The Ben Johnson and Dipsea trails climb a hillside for views of the treetops. You’ll also see the Pacific Ocean and Mount Tamalpais from nearby Mount Tamalpais State Park. The Ben Johnson Trail begins at the Muir Woods parking lot; it goes uphill to a grassy ridge, then goes down to old-growth redwoods in Redwood Canyon. The Dipsea Trail offers a more open environment for hiking.
See the Trees
Connect with the Bohemian Grove Trail on the canyon floor to see the best redwoods in the park. The Bohemian Grove Trail branches off the Redwood Creek Trail. In Bohemian Grove, you can see the tallest coast redwood (Sequoia sempervirens) in the monument, called “Tree 76”. It tops out at 258 feet above the forest floor and is thought to be about eight hundred years old.
The nearby trees are almost as tall. Coastal redwoods as a species tend to grow even taller than the giant sequoias. As you travel to Bohemian Grove, you will go through Cathedral Grove, possibly the most inspirational part of the hike.
Enjoy a meal at the cafe at Muir Woods, which is run by the Muir Woods Trading Company. The Café has been highlighted on the Food Network. They serve local organic food. People make the trip especially to enjoy their tomato soup and grilled cheese sandwich combo.
Visitor Tips to Muir Woods
Muir Woods has always been known to visitors as difficult to park and visit. Beginning in 2018, reservations will be required to park your vehicle and shuttle to the monument. Visitors over 16 will also need to pay a park admission entrance fee. You can find out current pricing and reserve your spot by calling 1-800-410-2419 or visiting GoMuirWoods.com.

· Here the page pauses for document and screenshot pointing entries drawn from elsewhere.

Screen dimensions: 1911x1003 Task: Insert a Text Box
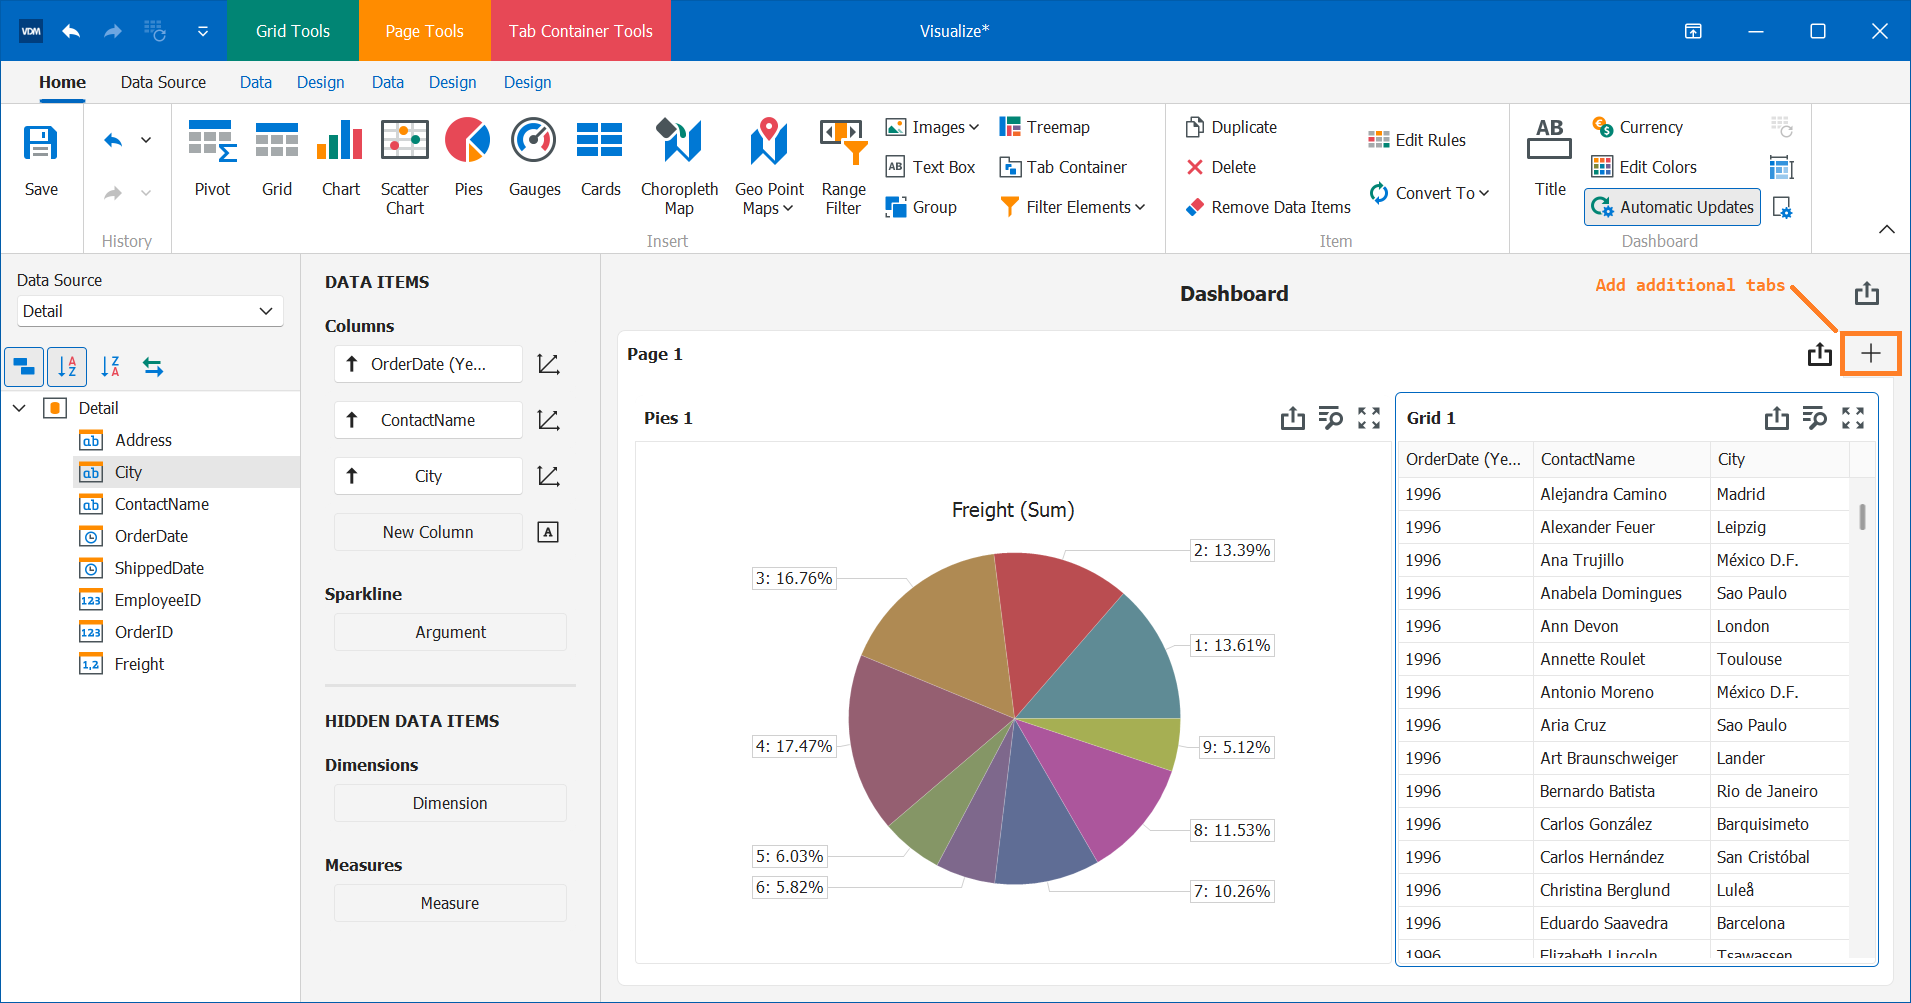930,167
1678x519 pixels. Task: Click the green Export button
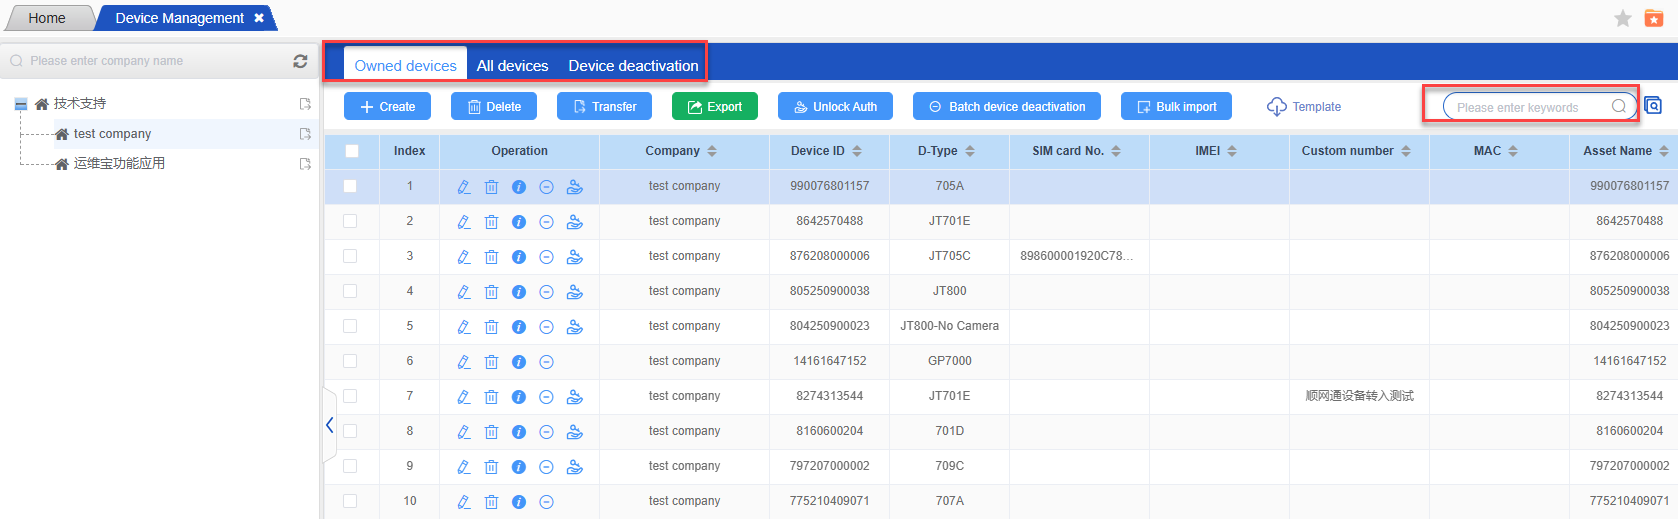point(714,107)
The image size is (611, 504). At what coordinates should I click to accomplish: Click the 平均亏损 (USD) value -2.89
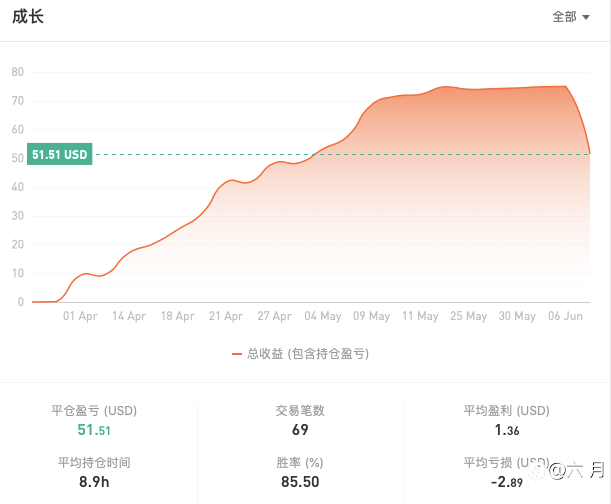point(506,482)
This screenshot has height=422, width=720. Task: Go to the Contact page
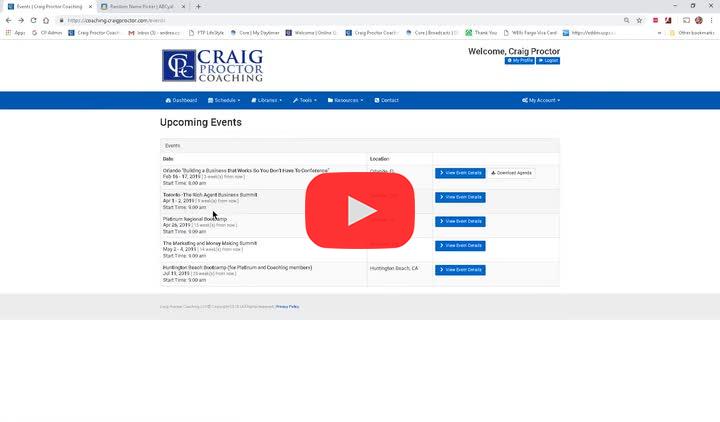386,100
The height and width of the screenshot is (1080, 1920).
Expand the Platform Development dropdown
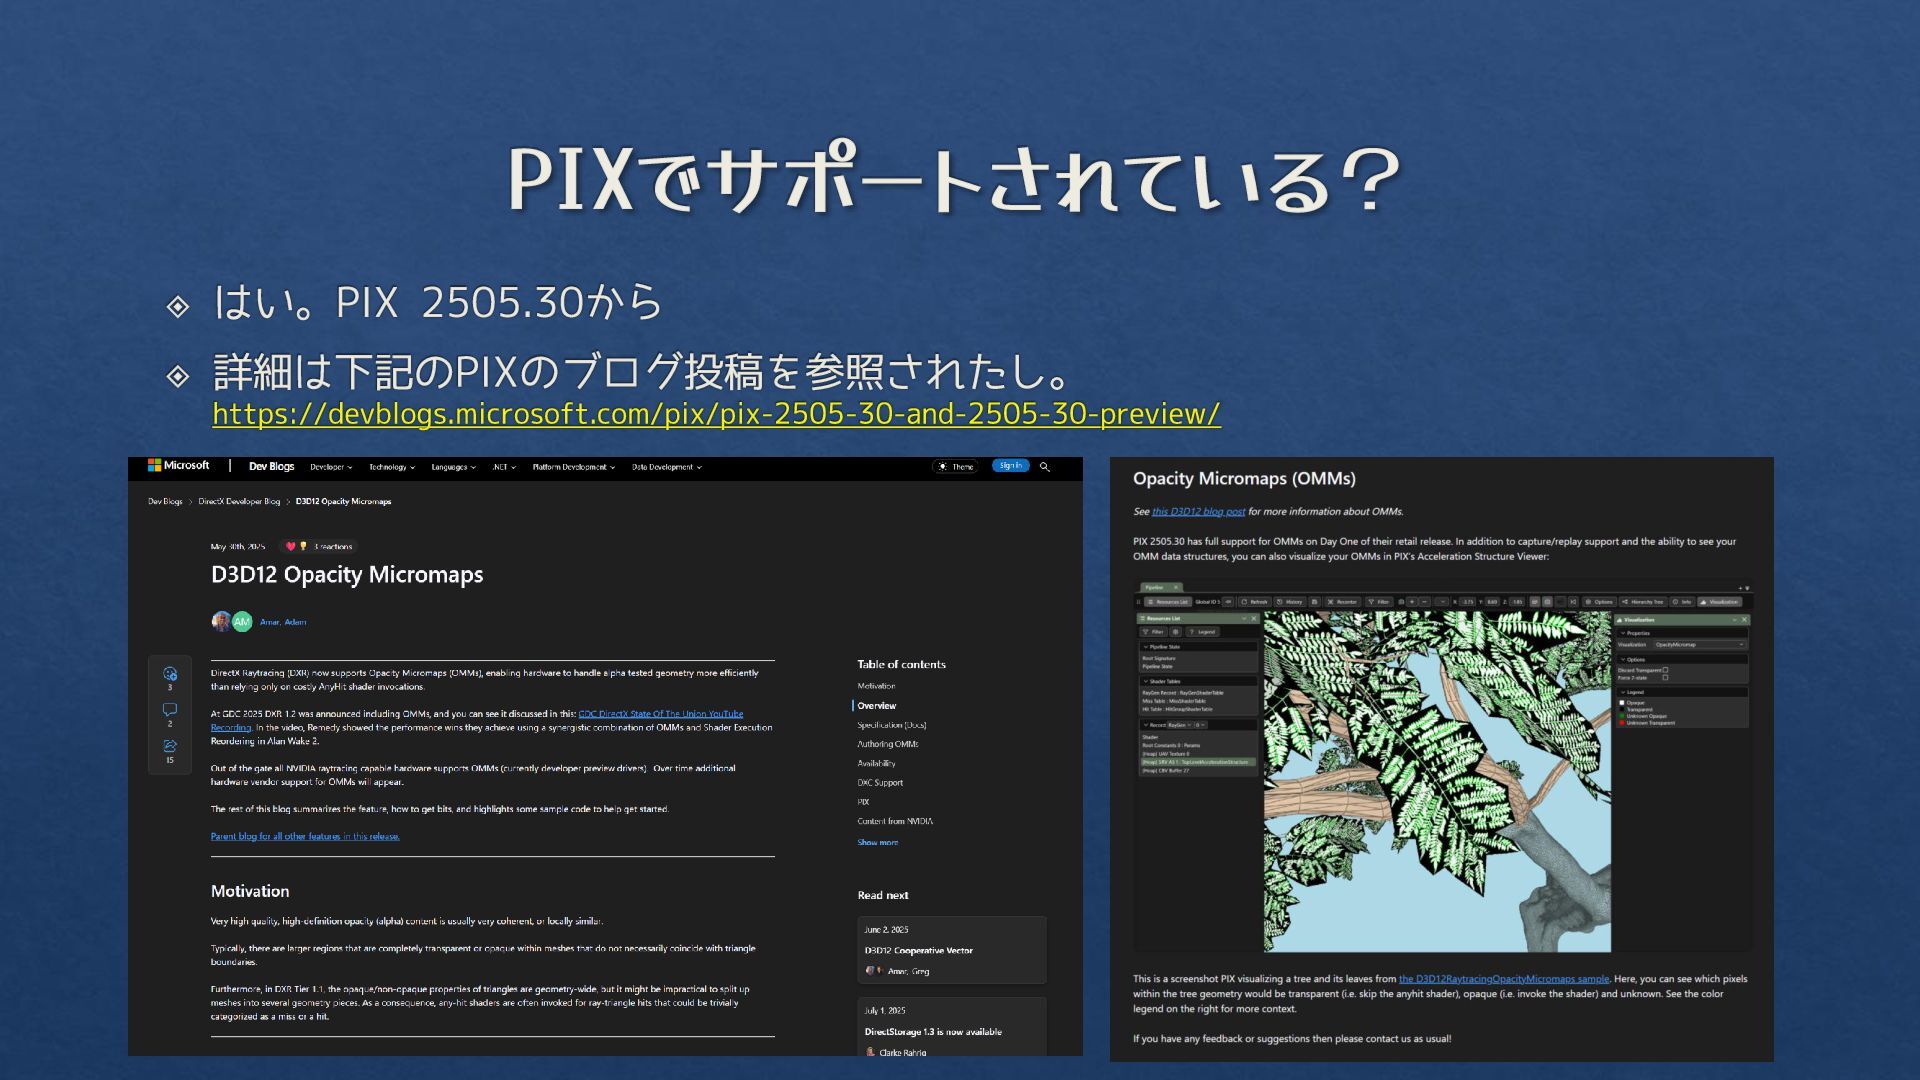[573, 467]
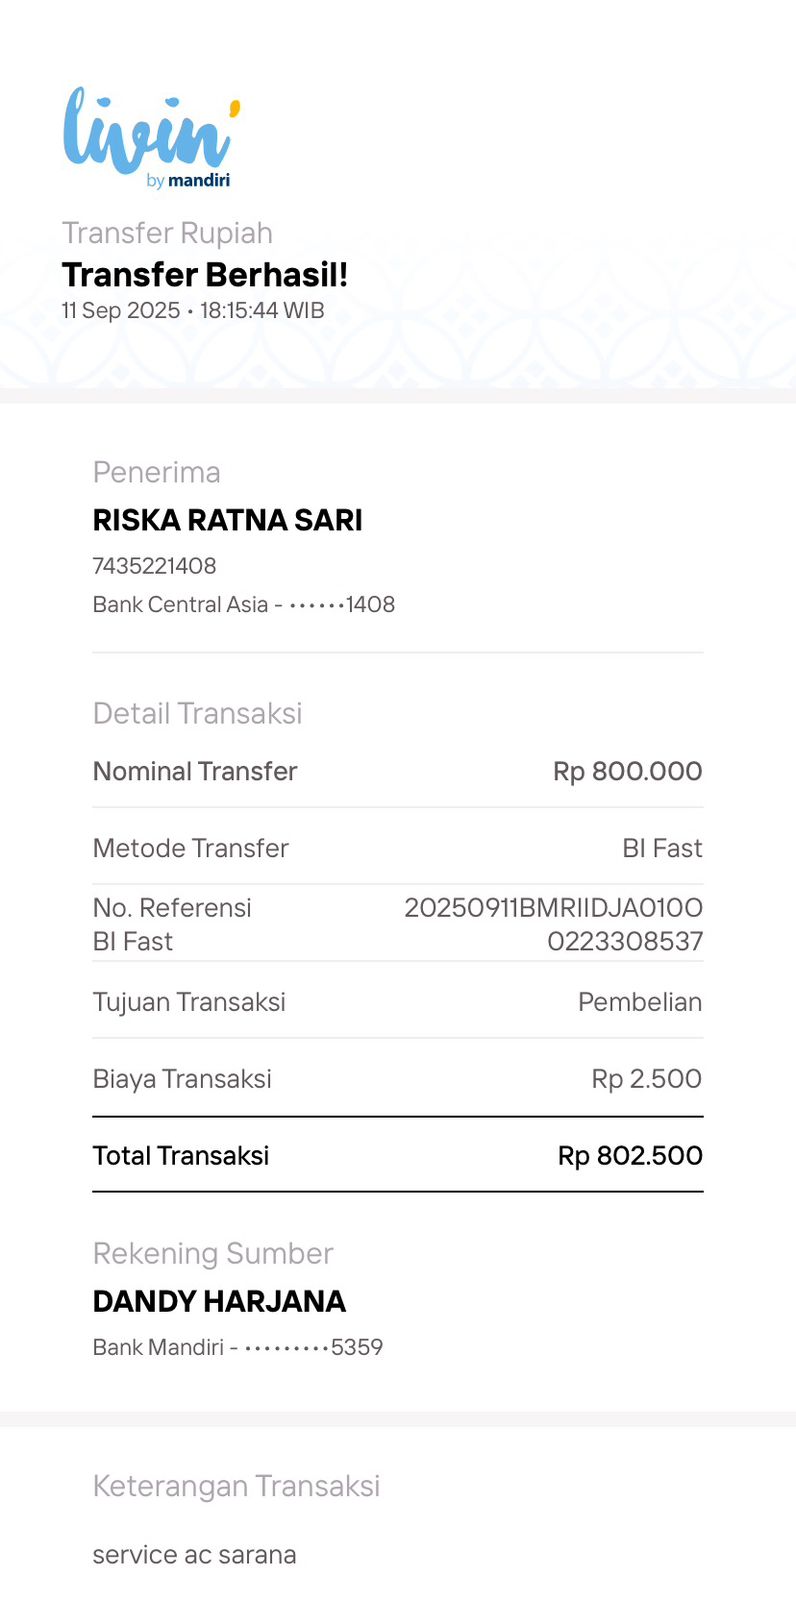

Early reservations are encouraged, as you can’t purchase entry at the park, and they are likely to sell out. A limited number of passes will be held to release 5 days in advance, but these will be very hard to get.
Also notable for your visit: there is no cell phone reception or Wi-Fi at Muir Woods. Be sure to download any directions or information you need ahead of time for offline use. Also, pets are not permitted.
If hiking is not your preference, you can enjoy dramatic views while driving in the area around Muir Woods. From the Visitors Center, take Franks Valley Road to the Shoreline Highway, California Route 1. It will take you down to the coast at Muir Beach and then along the Pacific Coastline. Take advantage of the various pull-offs to savor the views of the Ocean. Keep on going, and the road leads to the turnoff for the town of Bolinas – which is perhaps the best-kept secret community along the Pacific coast.
Drive further along to reach the Point Reyes Lighthouse. Dating back to 1870, it guides ships along the windiest portion of the Pacific Coastline. You can visit the Point Reyes National Seashore and tour the lighthouse as well as view the dramatic scenery and wildlife. A fun fact about the lighthouse: during the April 18, 1906 earthquake, the Point Reyes Peninsula and the lighthouse itself moved north 18 feet, in less than a minute. A recommendation: Do this drive during daylight hours, when the air is clear, both for the spectacular views and for driving safety.